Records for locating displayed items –
#####

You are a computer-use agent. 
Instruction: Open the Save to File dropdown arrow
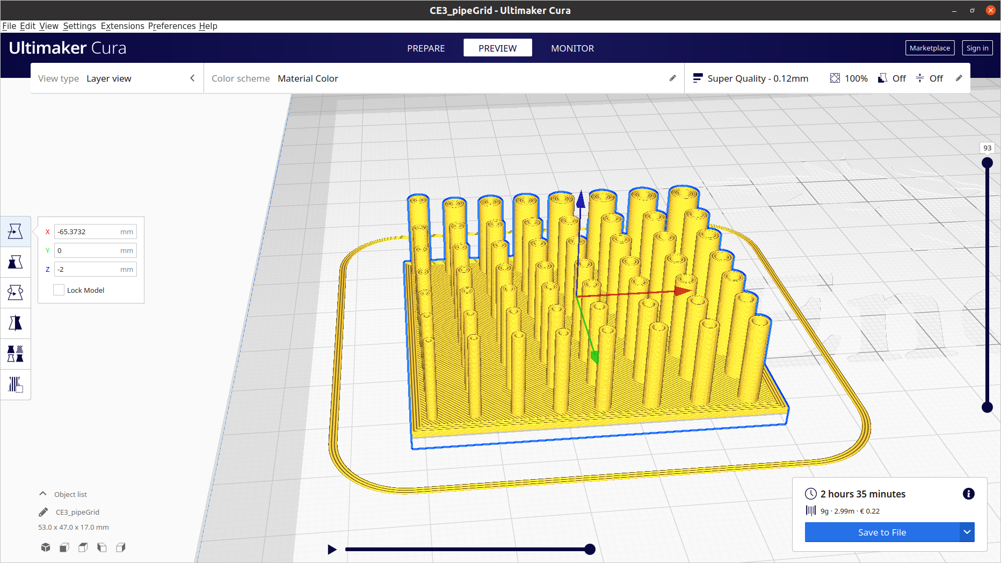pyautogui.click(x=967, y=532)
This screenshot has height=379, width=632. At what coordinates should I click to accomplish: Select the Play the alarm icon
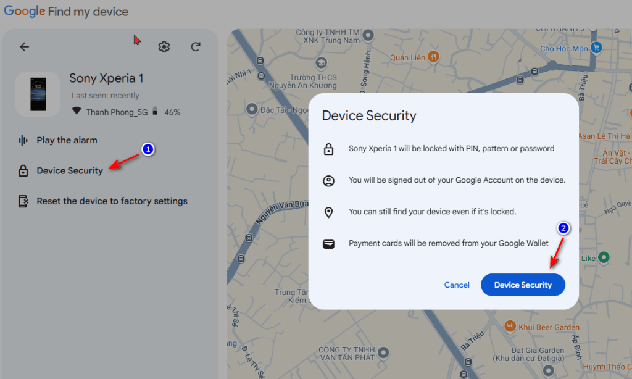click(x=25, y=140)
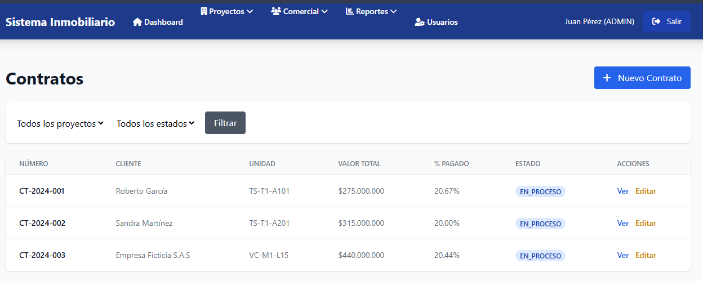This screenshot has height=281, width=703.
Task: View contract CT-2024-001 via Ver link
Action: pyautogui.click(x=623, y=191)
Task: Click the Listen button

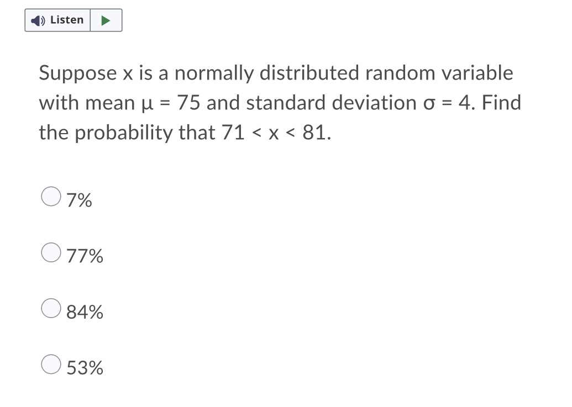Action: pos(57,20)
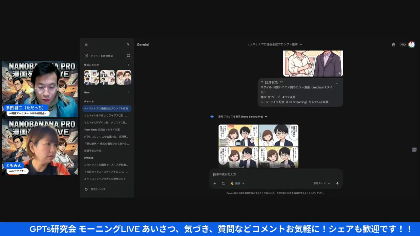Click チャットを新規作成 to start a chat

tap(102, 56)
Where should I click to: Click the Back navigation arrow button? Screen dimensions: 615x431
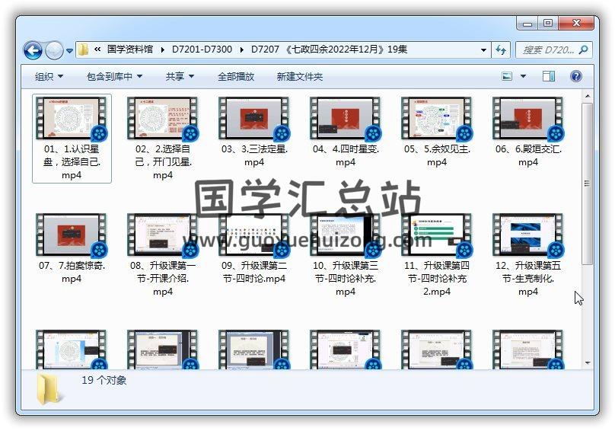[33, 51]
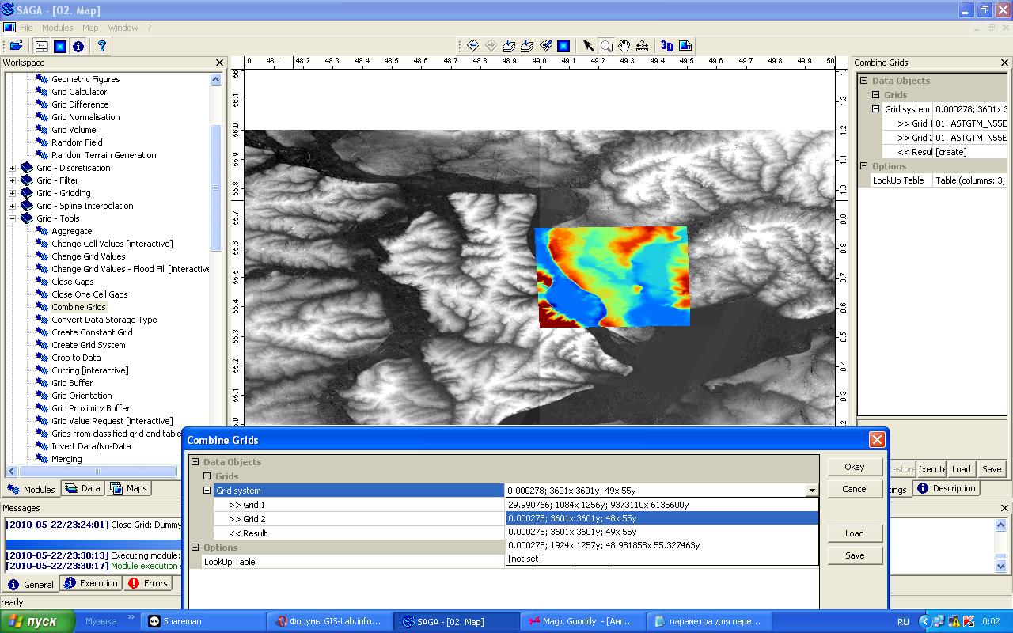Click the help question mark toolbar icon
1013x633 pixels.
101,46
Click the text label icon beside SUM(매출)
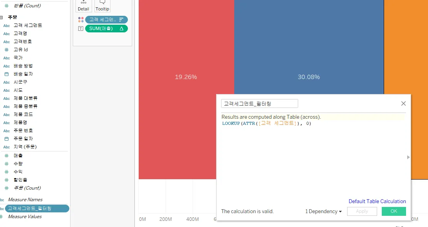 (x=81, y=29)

#####

Objective –
Repeat all of the material above line for line, leaving the pictures out.

Result –
You are a computer-use agent. 
Instruction: Open the Save to File dropdown arrow
pyautogui.click(x=967, y=532)
This screenshot has height=379, width=632. At what coordinates should I click to accomplish: Select the Play the alarm icon
click(x=25, y=140)
This screenshot has height=281, width=703.
Task: View contract CT-2024-001 via Ver link
Action: pyautogui.click(x=623, y=191)
Task: Click the Listen button

Action: pos(57,20)
Click チャットを新規作成 to start a chat

tap(102, 56)
Where should I click to: Click the Back navigation arrow button? Screen dimensions: 615x431
[33, 51]
Click the help question mark toolbar icon
1013x633 pixels.
101,46
Click the text label icon beside SUM(매출)
 (x=81, y=29)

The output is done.